May is Bladder Cancer Awareness Month in Canada. Bladder cancer is the fifth most common cancer in Canada. It is estimated that 9,000 Canadians are diagnosed with the disease each year. This type of cancer is more common in men than in women, and is usually diagnosed after the age of 65.
Bladder cancer usually develops in the cells that line the inside of the bladder. If the cancer cells only develop there, the cancer is called non-invasive. If the cancer cells spread to the surrounding bladder muscle or tissue, it is called invasive. If the cancer spreads to other organs in the body, we are then dealing with metastatic cancer.

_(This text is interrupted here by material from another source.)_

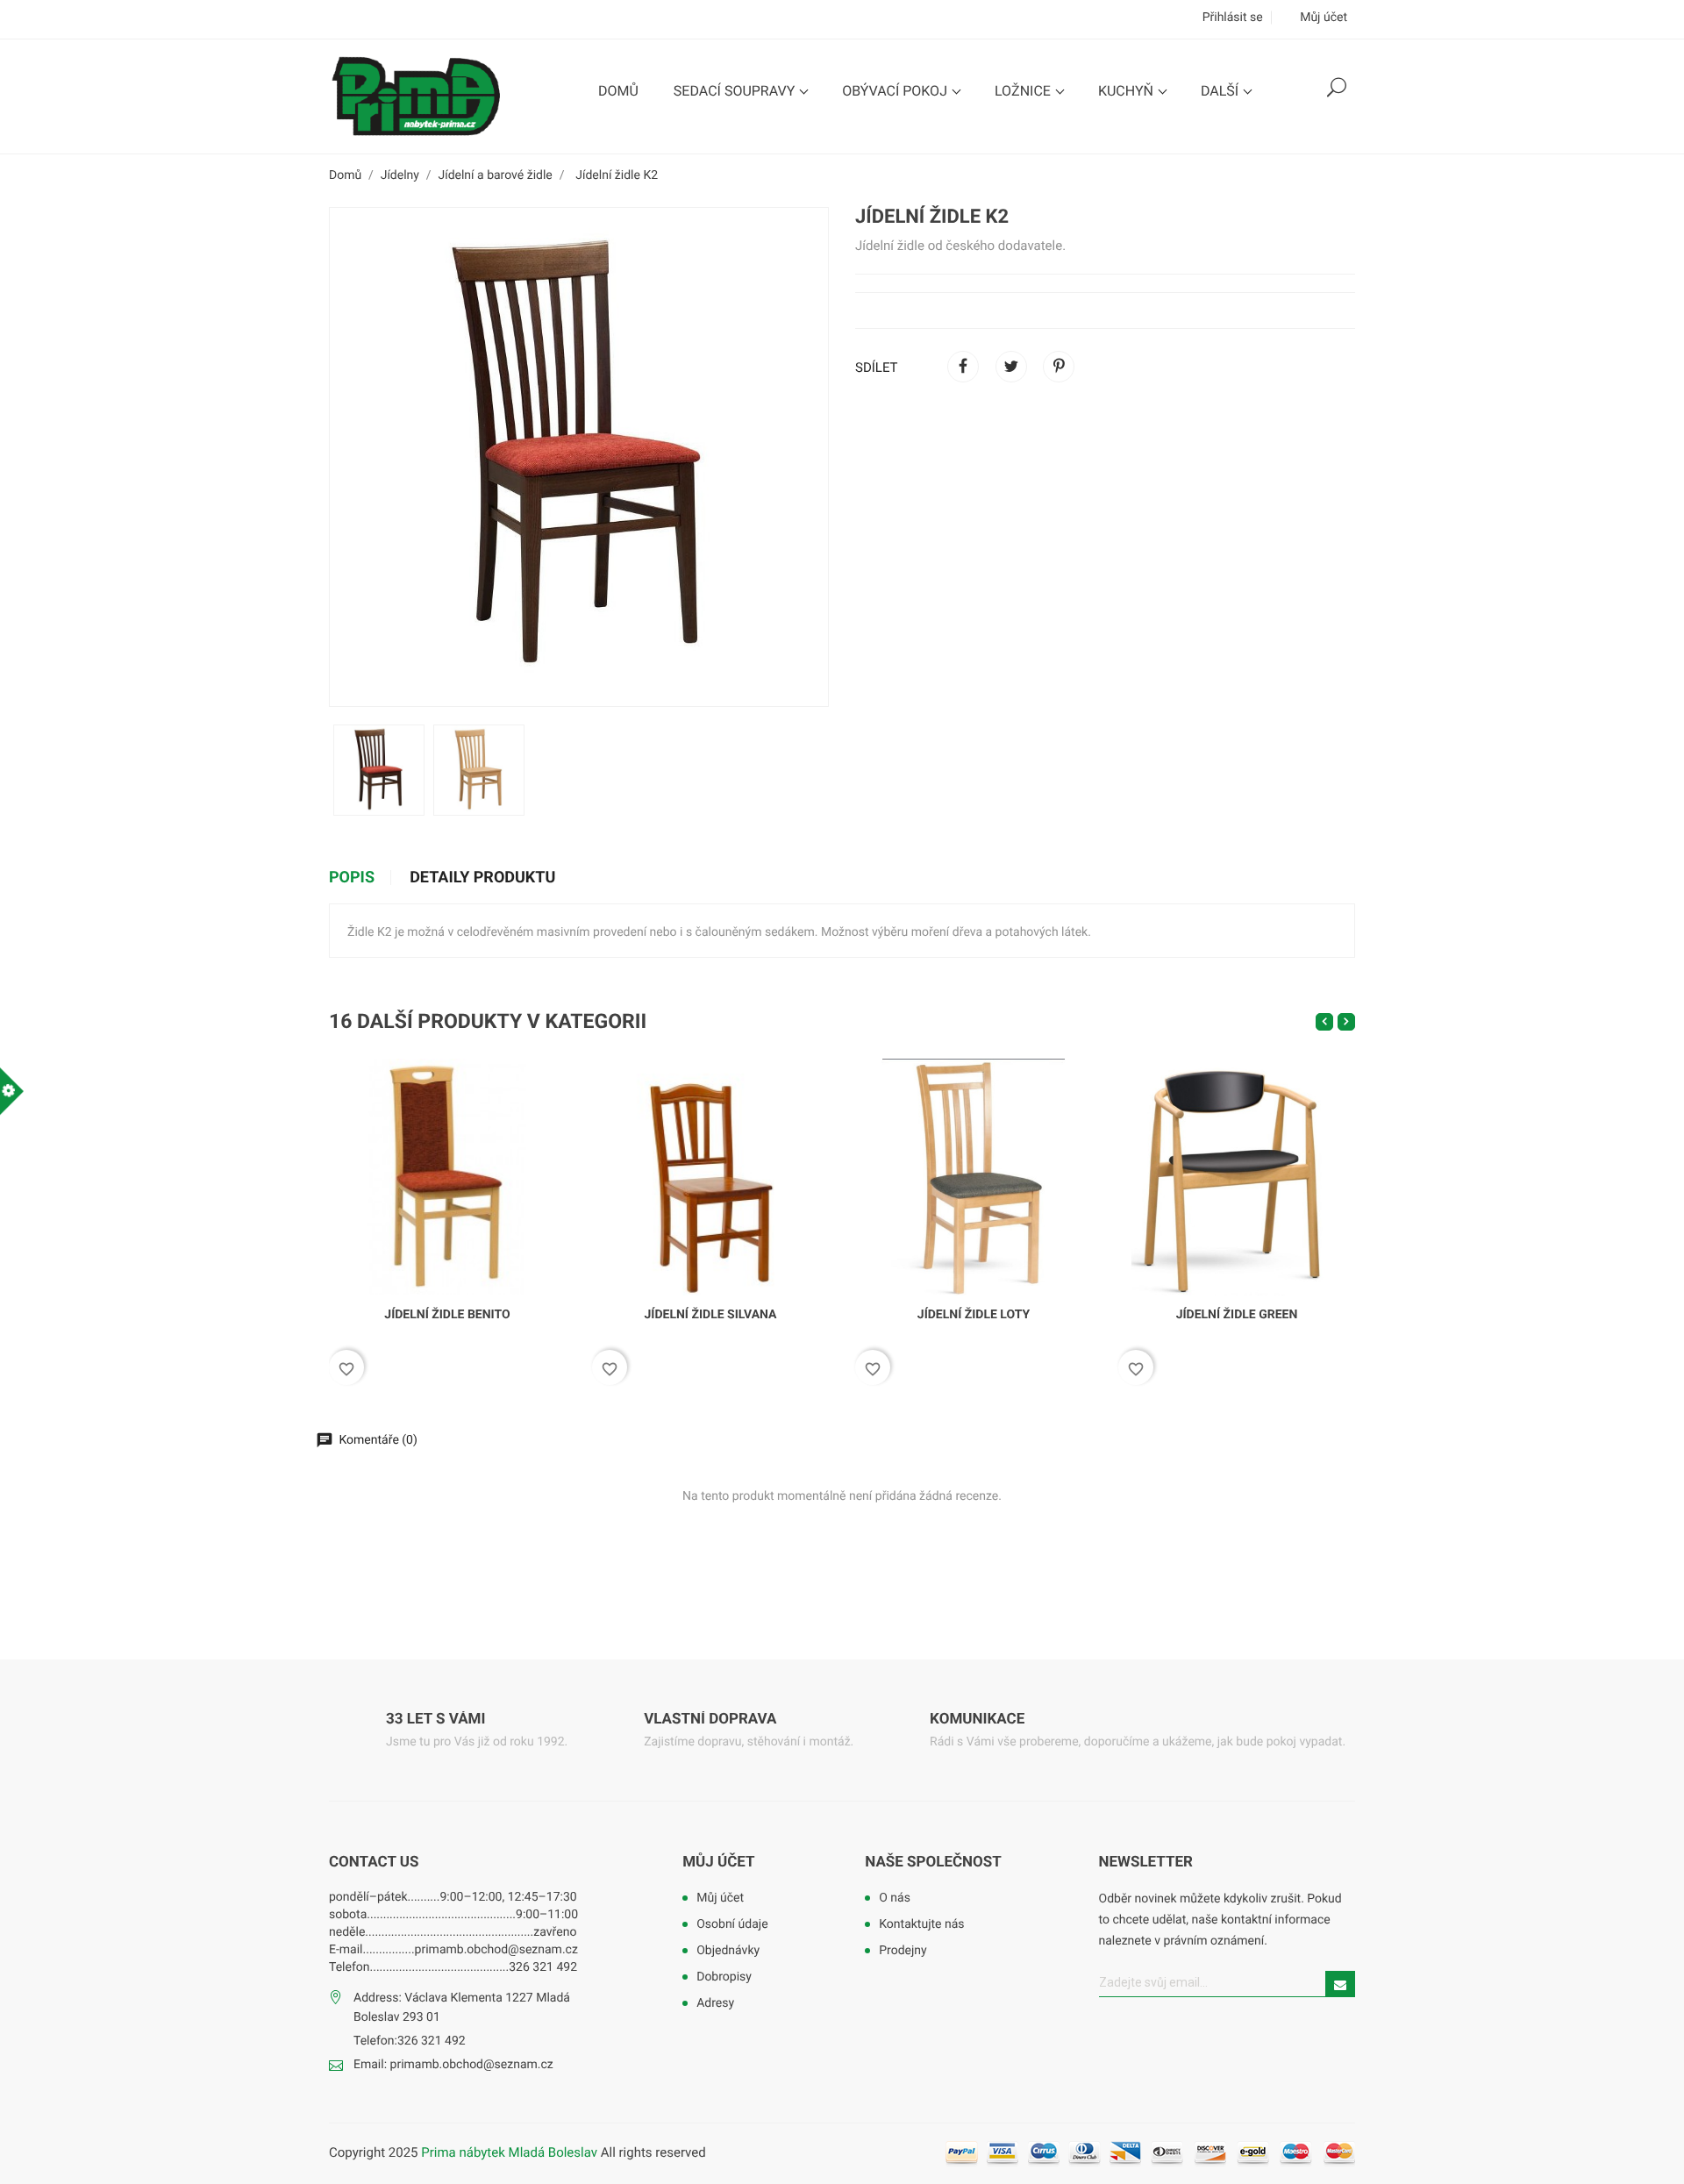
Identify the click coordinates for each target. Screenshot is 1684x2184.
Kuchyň (1127, 90)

Most cases of bladder cancer are caused by smoking. Other known risk factors include occupational exposure to various chemicals or radiation, taking certain types of medication, congenital bladder defects, or a history of cancer elsewhere in the urinary system.
The main symptom of bladder cancer is blood in the urine. Other symptoms include needing to urinate more often or urgently, difficulty urinating, or experiencing pain or a burning sensation when urinating. If the cancer diagnosis is delayed, other symptoms may manifest as the cancer grows or spreads to other organs. These symptoms can include a loss of appetite, weight loss, anemia, or pain in the pelvis, flank or bones.
As with all cancer cases, the earlier bladder cancer is detected, the greater the odds of successfully eradicating it. So don’t hesitate to see your doctor if you have any symptoms, especially if you see blood in your urine!